The car wash still stands in the same spot today. Tingen showed Goetz how the layout compares to crime scene photos from that night.

Tingen and Goetz traveled a few miles from the car wash to a residential neighborhood. He said a few days after Nelson’s murder, a few of his personal items -- he didn’t say which -- were found by a neighbor on the side of the road.

“The good thing is there was a partial fingerprint found on it,” he said.

Thanks to new technology, that partial print could be evidence that leads to a break in the case.

“It’s hard to say if that person that discarded the item had any personal connection to the area, or was passing through. But it definitely kind of opens up the door for further investigation,” Tingen said.

There is one more piece to this case that drives Det. Tingen to close it. Getting answers is personal for the Kannapolis Police Department.

“Whenever I was younger, my uncle was murdered as well,” Det. Wesley Wilson told Goetz. “Here in Kannapolis. He was murdered at a car wash, owned Northridge. And that case is still unsolved as well.”

Wesley Wilson, a fellow Kannapolis police detective, is the nephew of William Nelson.

“It really became something that led me down the road of investigations, so I could, you know, be a part of providing that closure for others,” Wilson said. “Just because growing up, I was always able to see the holes in the grievance process from that.”

Det.
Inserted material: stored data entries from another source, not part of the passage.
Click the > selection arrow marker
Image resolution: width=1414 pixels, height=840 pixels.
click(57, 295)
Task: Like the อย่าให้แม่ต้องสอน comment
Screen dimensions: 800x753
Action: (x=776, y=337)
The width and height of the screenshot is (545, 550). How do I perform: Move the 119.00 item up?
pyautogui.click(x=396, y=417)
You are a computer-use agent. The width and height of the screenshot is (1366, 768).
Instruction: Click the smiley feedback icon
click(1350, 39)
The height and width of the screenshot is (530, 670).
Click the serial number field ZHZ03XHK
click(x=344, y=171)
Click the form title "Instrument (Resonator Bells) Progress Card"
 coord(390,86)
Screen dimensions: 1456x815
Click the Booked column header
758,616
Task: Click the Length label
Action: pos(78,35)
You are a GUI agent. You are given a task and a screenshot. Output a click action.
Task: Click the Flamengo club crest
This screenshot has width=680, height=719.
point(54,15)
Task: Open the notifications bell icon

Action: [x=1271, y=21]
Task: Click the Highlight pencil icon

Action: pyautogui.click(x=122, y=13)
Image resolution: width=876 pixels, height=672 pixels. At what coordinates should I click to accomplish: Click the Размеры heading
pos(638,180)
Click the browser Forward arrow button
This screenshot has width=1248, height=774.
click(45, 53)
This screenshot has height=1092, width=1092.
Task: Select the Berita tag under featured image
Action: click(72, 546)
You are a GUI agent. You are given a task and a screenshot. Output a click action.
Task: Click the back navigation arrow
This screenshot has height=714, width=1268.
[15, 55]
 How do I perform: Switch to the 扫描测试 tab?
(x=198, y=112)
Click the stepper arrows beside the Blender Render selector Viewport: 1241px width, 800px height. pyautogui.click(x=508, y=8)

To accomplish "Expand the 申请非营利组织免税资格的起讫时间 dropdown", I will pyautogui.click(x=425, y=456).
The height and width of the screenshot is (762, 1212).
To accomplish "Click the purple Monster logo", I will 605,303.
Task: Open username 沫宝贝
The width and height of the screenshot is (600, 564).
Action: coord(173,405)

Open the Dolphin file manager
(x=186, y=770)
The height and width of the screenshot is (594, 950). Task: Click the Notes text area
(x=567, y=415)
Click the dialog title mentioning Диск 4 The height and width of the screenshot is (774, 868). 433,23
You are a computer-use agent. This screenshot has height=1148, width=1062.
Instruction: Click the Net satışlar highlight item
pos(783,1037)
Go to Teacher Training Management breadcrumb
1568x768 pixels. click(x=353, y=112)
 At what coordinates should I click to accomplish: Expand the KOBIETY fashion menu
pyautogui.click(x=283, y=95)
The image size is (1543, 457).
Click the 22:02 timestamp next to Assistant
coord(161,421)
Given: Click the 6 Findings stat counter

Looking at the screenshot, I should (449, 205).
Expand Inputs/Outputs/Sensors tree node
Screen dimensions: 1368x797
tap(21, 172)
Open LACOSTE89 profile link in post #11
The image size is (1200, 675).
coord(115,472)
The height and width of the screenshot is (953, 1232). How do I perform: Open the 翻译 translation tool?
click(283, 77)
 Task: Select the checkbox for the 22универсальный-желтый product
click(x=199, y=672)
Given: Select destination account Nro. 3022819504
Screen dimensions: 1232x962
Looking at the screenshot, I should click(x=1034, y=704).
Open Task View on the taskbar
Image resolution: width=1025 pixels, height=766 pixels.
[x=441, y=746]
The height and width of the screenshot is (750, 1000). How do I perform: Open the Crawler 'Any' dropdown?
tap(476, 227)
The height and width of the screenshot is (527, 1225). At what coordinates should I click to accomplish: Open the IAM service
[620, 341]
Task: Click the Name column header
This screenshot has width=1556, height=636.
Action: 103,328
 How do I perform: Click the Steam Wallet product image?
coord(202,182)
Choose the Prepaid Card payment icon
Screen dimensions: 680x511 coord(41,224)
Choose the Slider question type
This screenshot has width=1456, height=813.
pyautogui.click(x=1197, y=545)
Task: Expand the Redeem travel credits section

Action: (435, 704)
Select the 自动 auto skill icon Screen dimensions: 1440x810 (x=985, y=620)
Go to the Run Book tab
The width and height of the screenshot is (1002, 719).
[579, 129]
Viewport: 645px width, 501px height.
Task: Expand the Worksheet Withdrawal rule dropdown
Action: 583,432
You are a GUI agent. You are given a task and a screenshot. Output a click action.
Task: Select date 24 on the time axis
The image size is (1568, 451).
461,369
Wilson was just a kid when his uncle was killed, but it’s a memory that drives his passion every day -- and his colleagues recognize that.

“It adds an extra piece to it, that you’re wanting to try to bring some closure for somebody that you have a personal relationship with,” Tingen said.

The Kannapolis Police Department is asking anyone with information to call Cabarrus County Crimestoppers at 704-932-7463.

(WATCH: Channel 9 takes a look at Kannapolis cold cases that date back decades)

Hannah Goetz

Hannah Goetz, wsoctv.com

Hannah is a reporter for WSOC-TV.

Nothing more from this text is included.